> [Problem to work on]
If a picture appears in the records below, drop it, and reproduce everything else exactly.

> [Input data]
▽
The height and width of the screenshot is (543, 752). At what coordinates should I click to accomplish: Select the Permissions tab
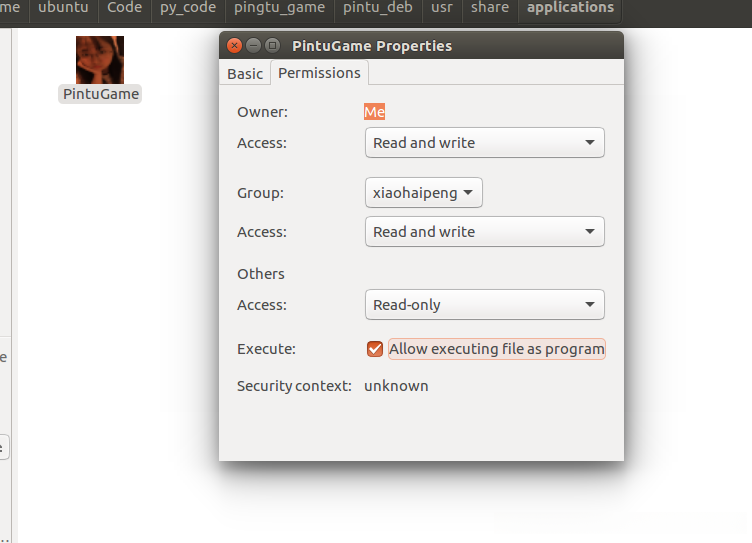click(x=319, y=73)
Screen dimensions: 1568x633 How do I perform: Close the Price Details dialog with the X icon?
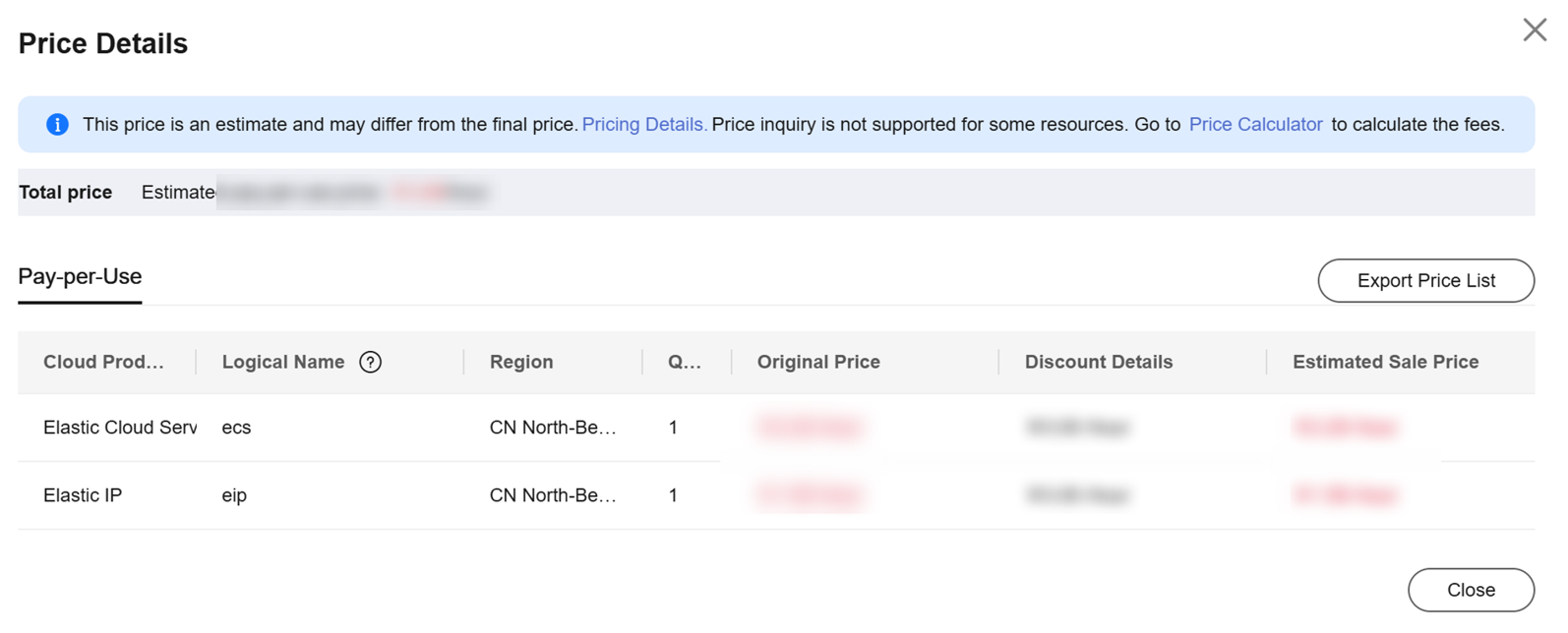1534,30
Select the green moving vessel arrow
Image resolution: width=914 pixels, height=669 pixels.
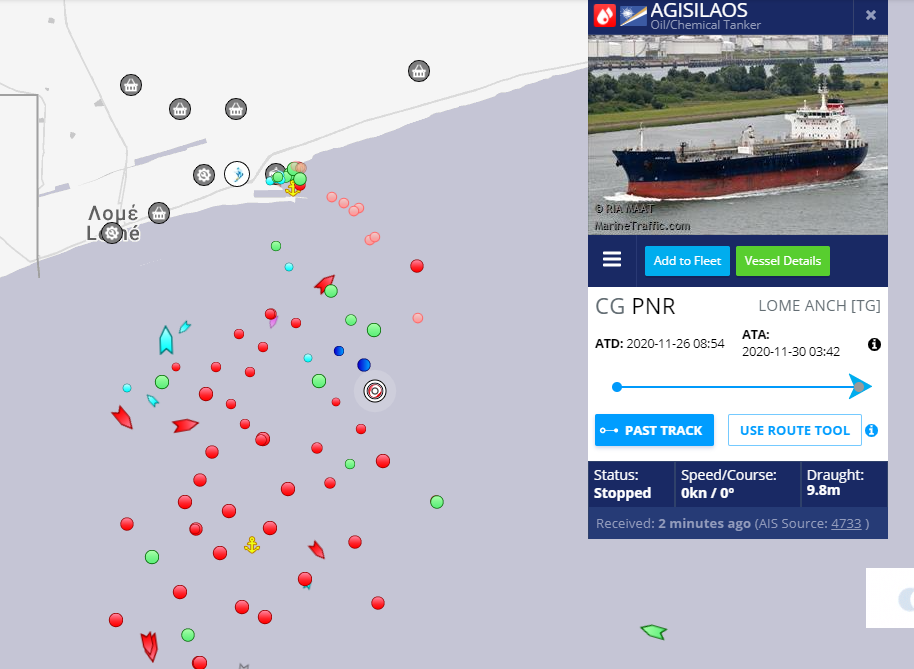pyautogui.click(x=653, y=631)
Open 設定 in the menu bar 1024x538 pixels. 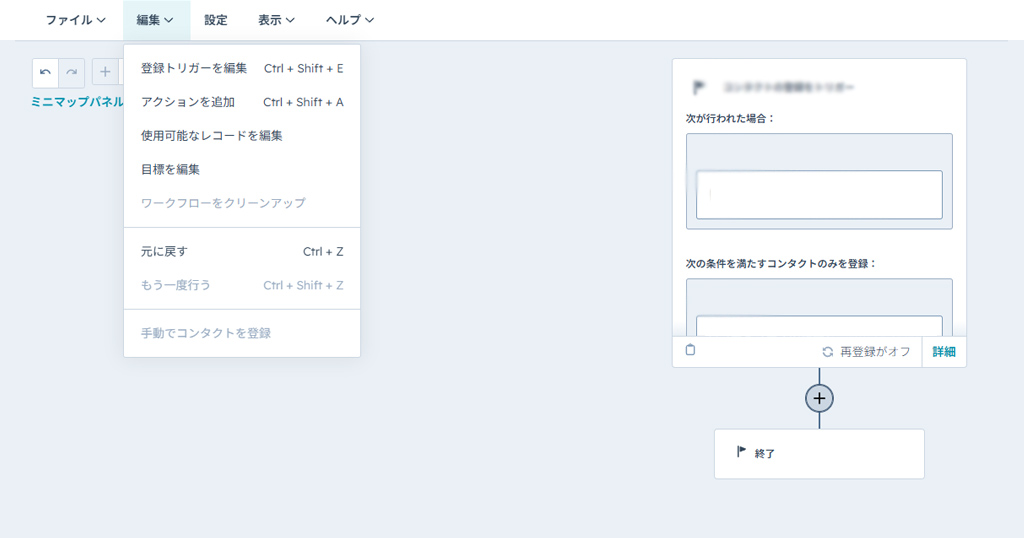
△
> [The completed task]
The height and width of the screenshot is (543, 752). At what coordinates should I click to accomplish: Select the Permissions tab
click(x=319, y=73)
Screen dimensions: 1568x633 How do I perform: Close the Price Details dialog with the X icon?
1534,30
Select the green moving vessel arrow
Image resolution: width=914 pixels, height=669 pixels.
pyautogui.click(x=653, y=631)
Open 設定 in the menu bar 1024x538 pixels. 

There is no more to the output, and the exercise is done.